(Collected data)
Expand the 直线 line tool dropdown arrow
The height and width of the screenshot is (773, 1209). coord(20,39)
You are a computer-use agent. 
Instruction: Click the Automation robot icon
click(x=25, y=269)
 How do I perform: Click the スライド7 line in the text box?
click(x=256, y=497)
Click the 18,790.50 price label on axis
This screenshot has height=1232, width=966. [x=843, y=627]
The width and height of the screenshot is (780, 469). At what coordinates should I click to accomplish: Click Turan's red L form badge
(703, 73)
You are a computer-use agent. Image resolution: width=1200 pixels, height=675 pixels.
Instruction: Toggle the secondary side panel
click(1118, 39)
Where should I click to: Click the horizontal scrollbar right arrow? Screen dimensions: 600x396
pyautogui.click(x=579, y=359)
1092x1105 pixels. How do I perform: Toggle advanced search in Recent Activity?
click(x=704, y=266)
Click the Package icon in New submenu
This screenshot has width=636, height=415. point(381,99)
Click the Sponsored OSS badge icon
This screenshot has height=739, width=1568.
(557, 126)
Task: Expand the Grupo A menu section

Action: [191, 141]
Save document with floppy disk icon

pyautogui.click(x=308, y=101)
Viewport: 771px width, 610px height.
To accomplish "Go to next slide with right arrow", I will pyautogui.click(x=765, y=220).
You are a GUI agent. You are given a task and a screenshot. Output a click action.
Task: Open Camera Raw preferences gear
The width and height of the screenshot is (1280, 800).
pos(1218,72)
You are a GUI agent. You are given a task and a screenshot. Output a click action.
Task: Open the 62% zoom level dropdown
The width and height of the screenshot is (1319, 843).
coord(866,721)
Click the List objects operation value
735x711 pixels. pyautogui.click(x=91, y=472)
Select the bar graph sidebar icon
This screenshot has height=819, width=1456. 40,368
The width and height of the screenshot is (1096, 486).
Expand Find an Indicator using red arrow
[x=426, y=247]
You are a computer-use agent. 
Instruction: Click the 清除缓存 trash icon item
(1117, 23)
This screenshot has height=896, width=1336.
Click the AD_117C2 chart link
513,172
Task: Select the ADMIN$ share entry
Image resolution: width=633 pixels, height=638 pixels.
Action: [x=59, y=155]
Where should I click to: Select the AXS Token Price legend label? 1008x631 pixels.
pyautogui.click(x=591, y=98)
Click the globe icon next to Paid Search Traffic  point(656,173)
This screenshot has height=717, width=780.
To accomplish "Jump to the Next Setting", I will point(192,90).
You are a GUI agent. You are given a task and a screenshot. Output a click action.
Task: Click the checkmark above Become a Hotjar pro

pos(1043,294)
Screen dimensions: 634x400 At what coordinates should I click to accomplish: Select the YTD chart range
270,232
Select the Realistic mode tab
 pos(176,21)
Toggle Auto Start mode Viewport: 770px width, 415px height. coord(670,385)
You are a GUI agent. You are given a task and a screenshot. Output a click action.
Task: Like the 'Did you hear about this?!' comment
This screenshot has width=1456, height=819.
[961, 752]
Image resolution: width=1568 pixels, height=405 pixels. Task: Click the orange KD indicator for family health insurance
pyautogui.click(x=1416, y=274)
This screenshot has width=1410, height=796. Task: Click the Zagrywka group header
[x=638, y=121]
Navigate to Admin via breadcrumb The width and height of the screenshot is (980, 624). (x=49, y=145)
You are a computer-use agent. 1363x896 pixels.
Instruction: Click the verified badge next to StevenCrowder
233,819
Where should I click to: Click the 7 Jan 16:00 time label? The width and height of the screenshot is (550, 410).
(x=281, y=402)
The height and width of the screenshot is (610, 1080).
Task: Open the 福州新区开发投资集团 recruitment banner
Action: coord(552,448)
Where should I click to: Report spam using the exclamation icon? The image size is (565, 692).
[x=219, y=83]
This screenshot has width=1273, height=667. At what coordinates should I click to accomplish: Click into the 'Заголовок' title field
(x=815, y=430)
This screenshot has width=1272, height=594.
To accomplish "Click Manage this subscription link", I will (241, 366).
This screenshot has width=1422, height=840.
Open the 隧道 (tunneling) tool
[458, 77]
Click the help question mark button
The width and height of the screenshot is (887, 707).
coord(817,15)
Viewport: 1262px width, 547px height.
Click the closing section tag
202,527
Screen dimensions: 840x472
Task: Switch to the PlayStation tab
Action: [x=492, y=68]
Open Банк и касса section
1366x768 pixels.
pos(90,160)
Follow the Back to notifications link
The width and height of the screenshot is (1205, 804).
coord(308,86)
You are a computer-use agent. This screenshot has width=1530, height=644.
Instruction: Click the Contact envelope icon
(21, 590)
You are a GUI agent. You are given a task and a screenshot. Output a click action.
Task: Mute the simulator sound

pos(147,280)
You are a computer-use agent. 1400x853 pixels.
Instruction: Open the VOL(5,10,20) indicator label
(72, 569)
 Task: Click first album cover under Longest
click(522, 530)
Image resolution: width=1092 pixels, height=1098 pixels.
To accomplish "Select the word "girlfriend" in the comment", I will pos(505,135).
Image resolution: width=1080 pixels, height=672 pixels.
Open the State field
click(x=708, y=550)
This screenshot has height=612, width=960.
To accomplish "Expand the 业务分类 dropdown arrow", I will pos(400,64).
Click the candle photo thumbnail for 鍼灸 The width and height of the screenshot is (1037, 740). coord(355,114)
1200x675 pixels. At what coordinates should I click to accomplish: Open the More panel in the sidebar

=== REQUIREMENT ===
Copy out the entries. Leave every line exactly as it is.

=== SOLUTION FOR THIS EXERCISE ===
Expand the 直线 line tool dropdown arrow
The height and width of the screenshot is (773, 1209). coord(20,39)
You are a computer-use agent. 
Instruction: Click the Automation robot icon
click(x=25, y=269)
 How do I perform: Click the スライド7 line in the text box?
click(x=256, y=497)
Click the 18,790.50 price label on axis
This screenshot has height=1232, width=966. [x=843, y=627]
The width and height of the screenshot is (780, 469). At what coordinates should I click to accomplish: Click Turan's red L form badge
(703, 73)
You are a computer-use agent. Image resolution: width=1200 pixels, height=675 pixels.
Instruction: Toggle the secondary side panel
click(1118, 39)
Where should I click to: Click the horizontal scrollbar right arrow? Screen dimensions: 600x396
pyautogui.click(x=579, y=359)
1092x1105 pixels. How do I perform: Toggle advanced search in Recent Activity?
click(x=704, y=266)
Click the Package icon in New submenu
This screenshot has width=636, height=415. point(381,99)
Click the Sponsored OSS badge icon
This screenshot has height=739, width=1568.
(557, 126)
Task: Expand the Grupo A menu section

Action: [191, 141]
Save document with floppy disk icon

pyautogui.click(x=308, y=101)
Viewport: 771px width, 610px height.
To accomplish "Go to next slide with right arrow", I will pyautogui.click(x=765, y=220).
You are a GUI agent. You are given a task and a screenshot. Output a click action.
Task: Open Camera Raw preferences gear
The width and height of the screenshot is (1280, 800).
pos(1218,72)
You are a GUI agent. You are given a task and a screenshot. Output a click action.
Task: Open the 62% zoom level dropdown
The width and height of the screenshot is (1319, 843).
coord(866,721)
Click the List objects operation value
735x711 pixels. pyautogui.click(x=91, y=472)
Select the bar graph sidebar icon
This screenshot has height=819, width=1456. 40,368
The width and height of the screenshot is (1096, 486).
Expand Find an Indicator using red arrow
[x=426, y=247]
You are a computer-use agent. 
Instruction: Click the 清除缓存 trash icon item
(1117, 23)
This screenshot has height=896, width=1336.
Click the AD_117C2 chart link
513,172
Task: Select the ADMIN$ share entry
Image resolution: width=633 pixels, height=638 pixels.
Action: [x=59, y=155]
Where should I click to: Select the AXS Token Price legend label? 1008x631 pixels.
pyautogui.click(x=591, y=98)
Click the globe icon next to Paid Search Traffic  point(656,173)
This screenshot has height=717, width=780.
To accomplish "Jump to the Next Setting", I will point(192,90).
You are a GUI agent. You are given a task and a screenshot. Output a click action.
Task: Click the checkmark above Become a Hotjar pro

pos(1043,294)
Screen dimensions: 634x400 At what coordinates should I click to accomplish: Select the YTD chart range
270,232
Select the Realistic mode tab
 pos(176,21)
Toggle Auto Start mode Viewport: 770px width, 415px height. coord(670,385)
You are a GUI agent. You are given a task and a screenshot. Output a click action.
Task: Like the 'Did you hear about this?!' comment
This screenshot has width=1456, height=819.
[961, 752]
Image resolution: width=1568 pixels, height=405 pixels. Task: Click the orange KD indicator for family health insurance
pyautogui.click(x=1416, y=274)
This screenshot has width=1410, height=796. Task: Click the Zagrywka group header
[x=638, y=121]
Navigate to Admin via breadcrumb The width and height of the screenshot is (980, 624). (x=49, y=145)
You are a computer-use agent. 1363x896 pixels.
Instruction: Click the verified badge next to StevenCrowder
233,819
Where should I click to: Click the 7 Jan 16:00 time label? The width and height of the screenshot is (550, 410).
(x=281, y=402)
The height and width of the screenshot is (610, 1080).
Task: Open the 福州新区开发投资集团 recruitment banner
Action: coord(552,448)
Where should I click to: Report spam using the exclamation icon? The image size is (565, 692).
[x=219, y=83]
This screenshot has width=1273, height=667. At what coordinates should I click to accomplish: Click into the 'Заголовок' title field
(x=815, y=430)
This screenshot has width=1272, height=594.
To accomplish "Click Manage this subscription link", I will (241, 366).
This screenshot has width=1422, height=840.
Open the 隧道 (tunneling) tool
[458, 77]
Click the help question mark button
The width and height of the screenshot is (887, 707).
coord(817,15)
Viewport: 1262px width, 547px height.
Click the closing section tag
202,527
Screen dimensions: 840x472
Task: Switch to the PlayStation tab
Action: [x=492, y=68]
Open Банк и касса section
1366x768 pixels.
pos(90,160)
Follow the Back to notifications link
The width and height of the screenshot is (1205, 804).
coord(308,86)
You are a computer-use agent. This screenshot has width=1530, height=644.
Instruction: Click the Contact envelope icon
(21, 590)
You are a GUI agent. You are given a task and a screenshot. Output a click action.
Task: Mute the simulator sound

pos(147,280)
You are a computer-use agent. 1400x853 pixels.
Instruction: Open the VOL(5,10,20) indicator label
(72, 569)
 Task: Click first album cover under Longest
click(522, 530)
Image resolution: width=1092 pixels, height=1098 pixels.
To accomplish "Select the word "girlfriend" in the comment", I will pos(505,135).
Image resolution: width=1080 pixels, height=672 pixels.
Open the State field
click(x=708, y=550)
This screenshot has height=612, width=960.
To accomplish "Expand the 业务分类 dropdown arrow", I will pos(400,64).
Click the candle photo thumbnail for 鍼灸 The width and height of the screenshot is (1037, 740). coord(355,114)
1200x675 pixels. At what coordinates should I click to accomplish: Open the More panel in the sidebar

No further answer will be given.